It’s time to rethink the nature of warblers

In the tangled green of Bocas del Toro, Panama, where mangroves knit into coral-lined shorelines and the rainforest hums with unseen life, a golden spark flits through the shadows. It’s not sunlight piercing the canopy, but a bird: a prothonotary warbler (Protonotaria citrea), its lemon-yellow chest glowing against the darkness of these saltwater swamps. And as it hops low through the tangle of prop roots that so characterize these mangroves, it stops to feed on banana left over from a troop of white-faced capuchin monkeys that had dragged their spoils of the mornings foraging expedition into the secluded recesses of this forest.

For those who know this species from North America’s wooded swamps and bayous, this winter behavior is easy to overlook. But that tiny moment in the tropics could hint at a much larger story—one that might help explain why warblers are among the most colorful songbirds on the continent.

Every spring, North America’s forests erupt with color and song as warblers return from their wintering grounds. From the fiery throat of the Blackburnian warbler (Setophaga fusca) to the clean sky-blue of the cerulean warbler (Setophaga cerulea), these migratory birds offer a pageant of color that belies their fragile size and weightless silence outside the breeding season.

Unlike birds that remain year-round, warblers are travelers. Most breed in the U.S. and Canada, where they are studied relentlessly by armies of ornithologists and casual birdwatchers alike, but spend more than half the year in Central or South America. This North American microscope has long framed the way we study and understand warblers. But a closer look at their coloration suggests that our northern bias may be blinding us to what’s really shaping these birds.

Among birds, it’s well known that bright red, orange, and yellow plumage is derived from a family of pigments called carotenoids. These pigments are not produced internally. Birds must consume them, usually in the form of colorful fruits, to deposit the carotenoids in feathers. Consider the northern cardinal (Cardinalis cardinalis) for a moment. These familiar birds of the eastern deciduous forests are the brilliant red of their namesake because of their seasonal love affair with dogwood and sumac berries, among others. Like the northern cardinal, this is why fruit-eating birds like tanagers and orioles are so boldly colored, while most insectivorous species are subdued, cloaked in browns and grays that also serve as camouflage.
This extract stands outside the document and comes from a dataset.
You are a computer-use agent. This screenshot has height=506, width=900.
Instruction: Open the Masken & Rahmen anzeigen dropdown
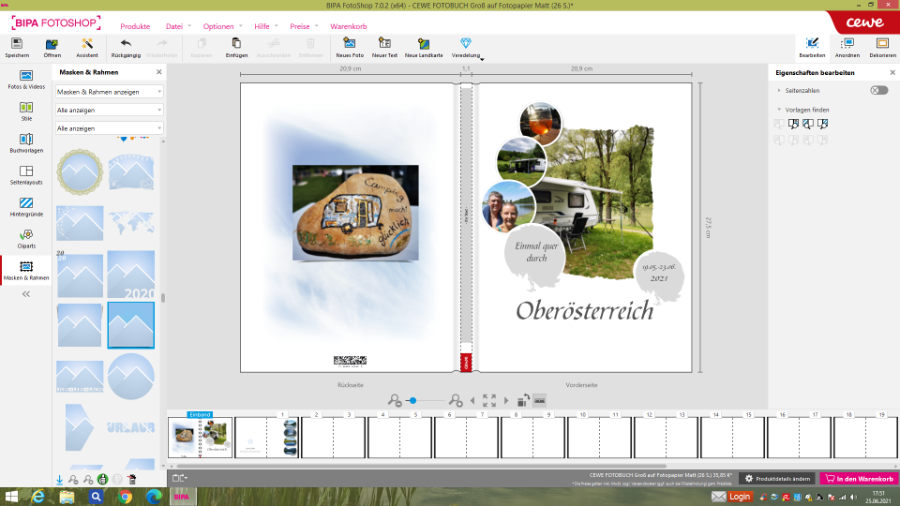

At first glance, warblers break this rule. They are insect specialists during the breeding season, feeding on caterpillars, flies, and beetles. Yet their colors rival any tropical frugivore. It’s a biological contradiction unless their winter diets aren’t what we think they are.

Emerging research, along with field observations in places like Bocas del Toro, suggest that many warblers do indeed diversify their diets during the non-breeding season. Insects become harder to find as the dry season when these birds are spilling into the neotropical rainforests, for instance, and many of these migratory species have been observed consuming berries and fruits all across the tropics. These fruits, often rich in carotenoids, could serve a dual function: filling bellies and fueling plumage.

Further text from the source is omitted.